L’actif carbone lui-même est peut-être à l’abri, mais les produits financiers qui y seront adossés ne le seront pas. On peut même supposer qu’ils en rajouteront à la complexité générale de « l’ingénierie financière » ; or la complexité et l’opacité sont au cœur de l’aléa moral qui donne un avantage décisif aux intermédiaires financiers sur les autres acteurs du marché, et qui transforme le "mark-to-model" en "mark-to-myth". Là aussi, il faut quelque chose de plus, une réforme en profondeur de la finance (en gros, le programme de l’ONG Finance Watch, loin d’être réalisé…), Sans quoi, gageons que les gestionnaires d’actifs trouveront des façons pour gonfler les bilans des fonds des pensions et d’autres investisseurs avec des dérivés carbone, des carbon-backed securities, des SIVs carbone, etc., pour encaisser le cash au passage.

Si au moins nous étions sûrs que le cycle carbon rush/carbon crunch permettait de financer une transition qui intègre vraiment les problèmes soulevés dans mon premier point, alors pourquoi pas ? Il y a trop d’épargne mondiale et trop de promesses de paiement futur de toute façon, épargne et promesses qui cherchent tantôt à maximiser les rendements, tantôt à préserver leur valeur à tout prix. Le passage monnaie-actif carbone-monnaie pourrait être une façon habile de réduire leur valeur par deux ou par trois ou par quatre, mais alors en contrepartie il faut que ça serve à réduire réellement l’impact environnemental de l’économie, ce qui n’est pas donné.

Résumons de façon très préliminaire. La valorisation du carbone est une nécessité, la question est comment faire. L’actif carbone pourrait être un formidable mécanisme de création monétaire publique, mais je me demande jusqu’où il faut l’encastrer dans l’appareillage financier actuel. La question est ouverte.
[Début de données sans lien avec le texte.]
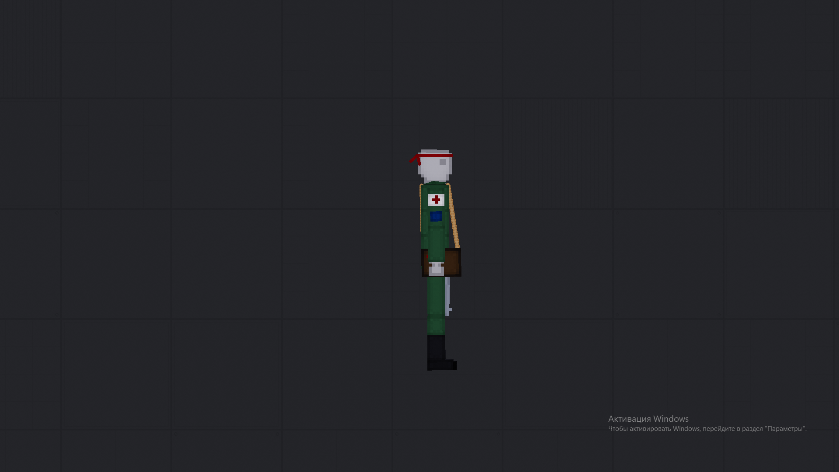Select the blue armband patch
Image resolution: width=839 pixels, height=472 pixels.
point(436,216)
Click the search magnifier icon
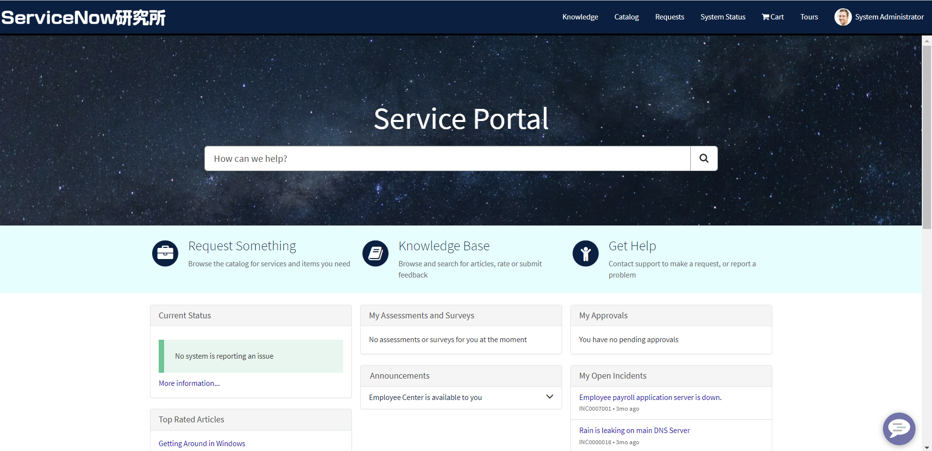Image resolution: width=932 pixels, height=451 pixels. pyautogui.click(x=703, y=158)
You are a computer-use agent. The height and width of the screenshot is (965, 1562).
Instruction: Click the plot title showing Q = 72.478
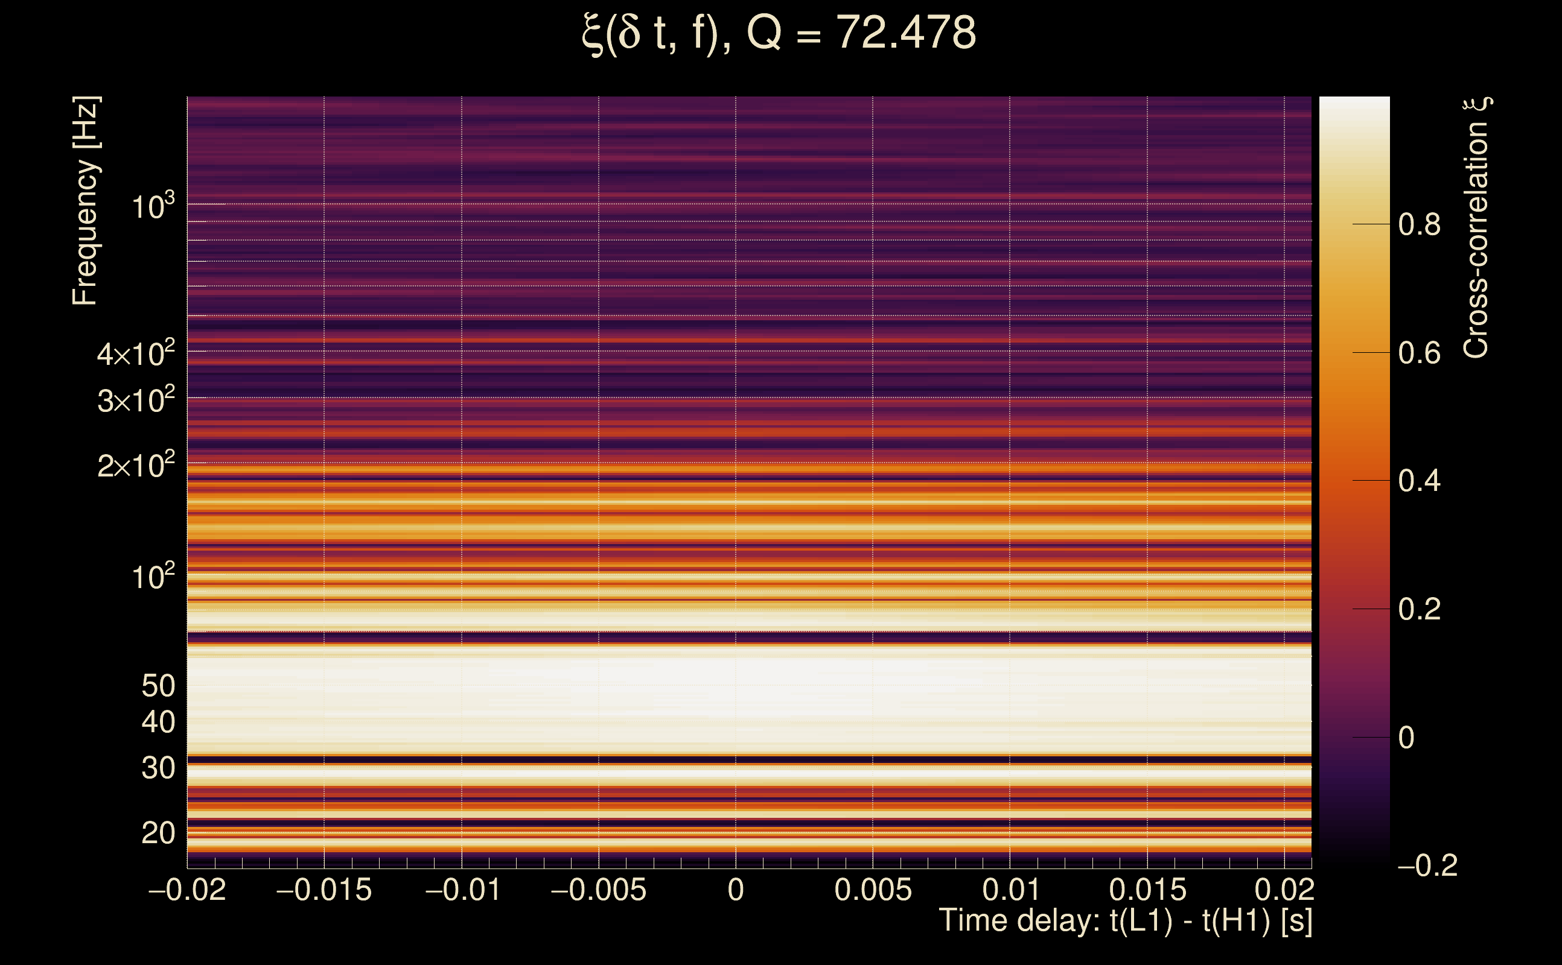779,33
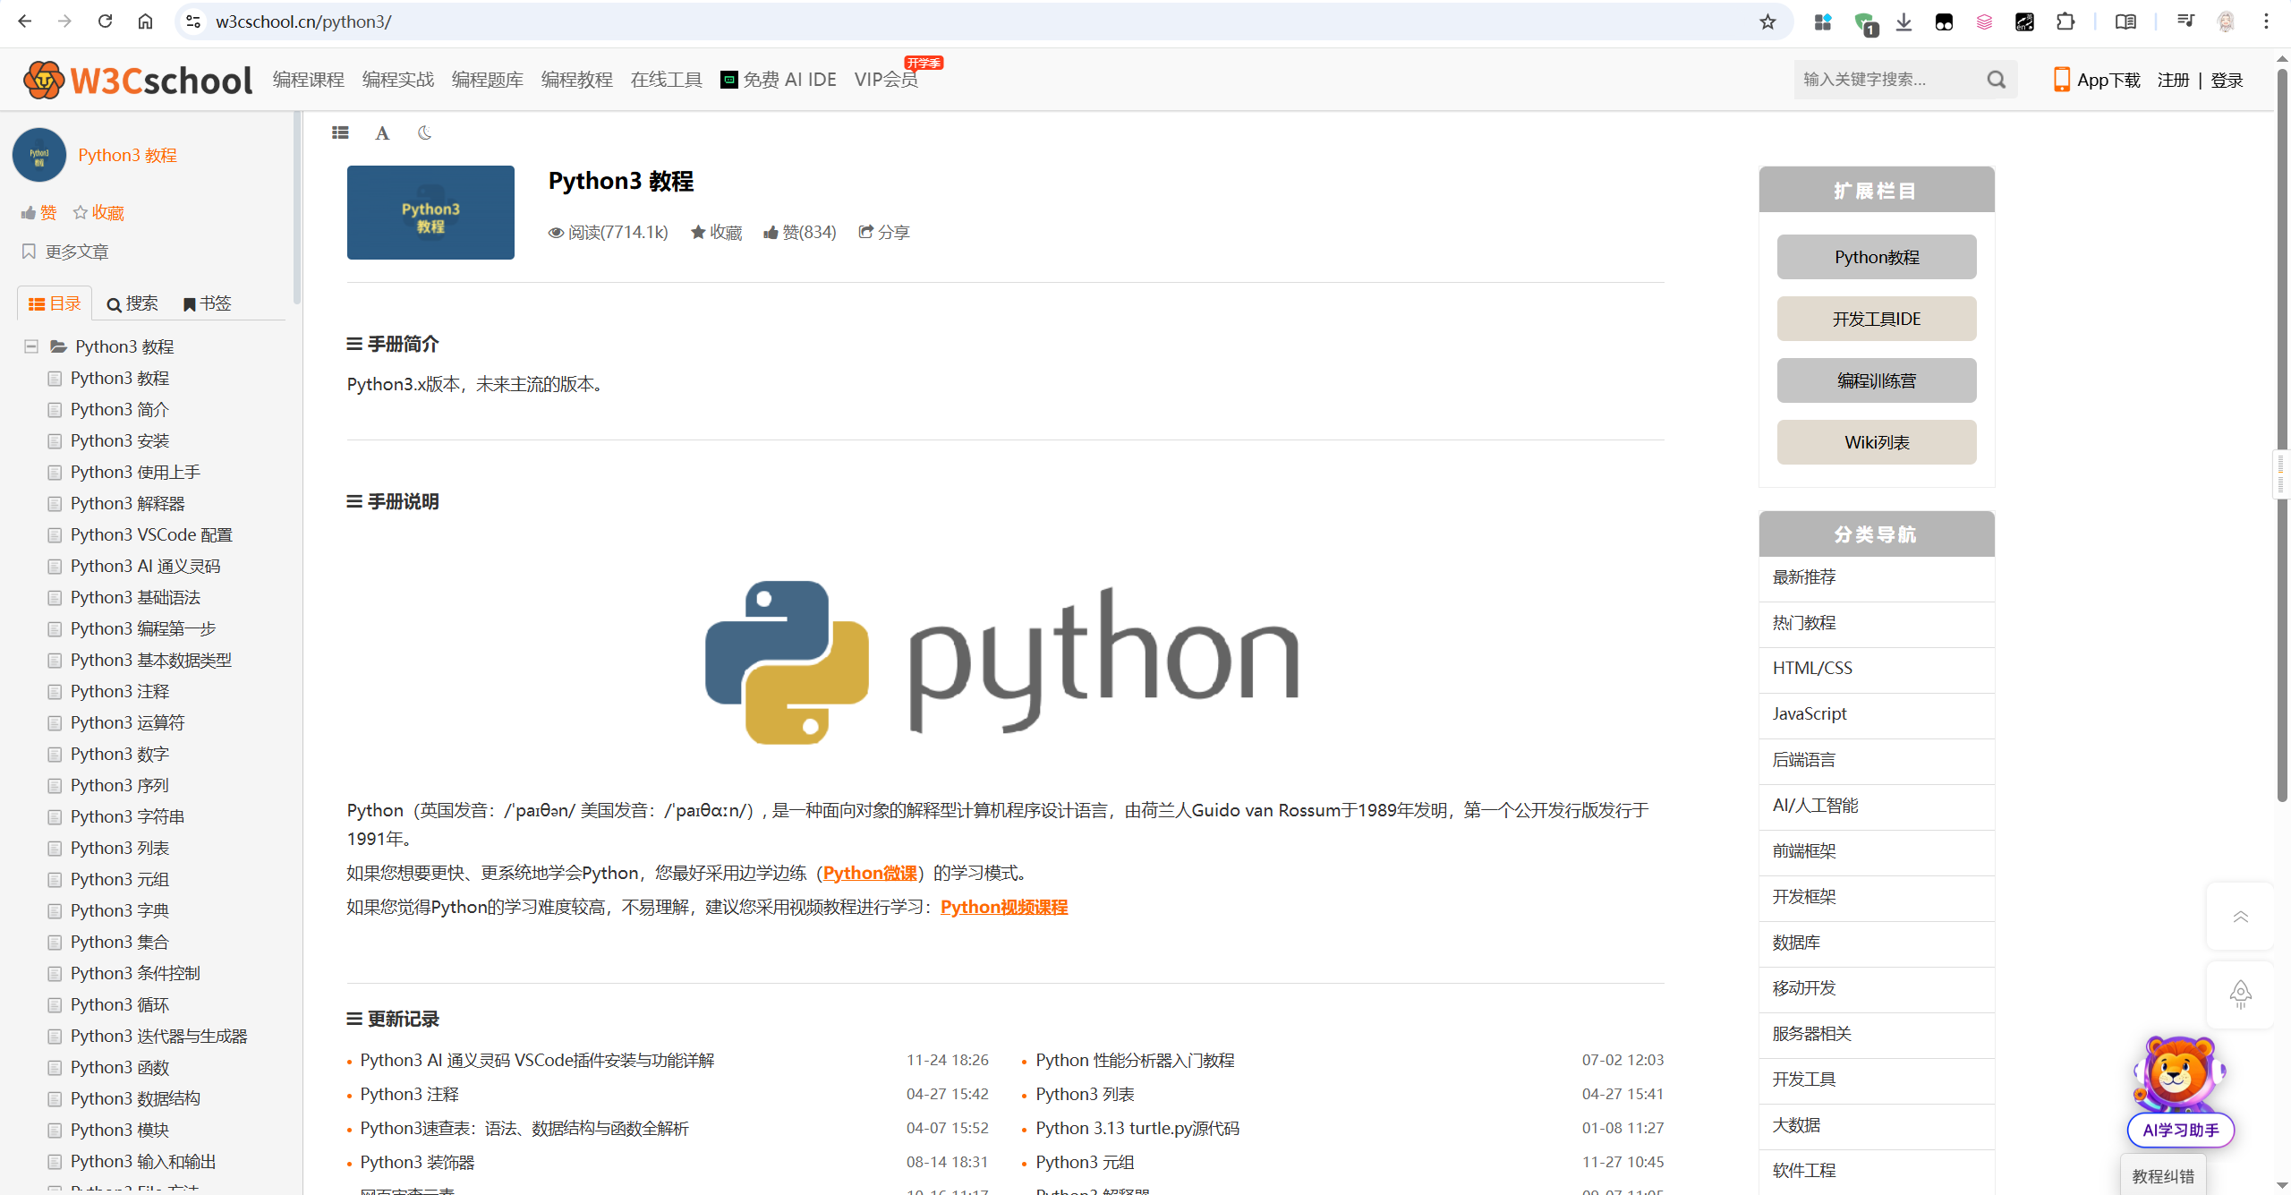The image size is (2291, 1195).
Task: Collapse the Python3 教程 tree node
Action: tap(30, 346)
Le point principal concerne la transition écologique elle-même, et sa « rentabilité » : financer la transition ne peut pas signifier uniquement financer les technologies « vertes ». Plutôt, il s’agit de financer une réorganisation sociale qui permette l’évolution des modes de vie dans un sens soutenable. J’avoue, la formule est plus floue, moins opérationnelle, pourtant sans une redéfinition sociale de la richesse, l’idée même de la transition me paraît assez illusoire.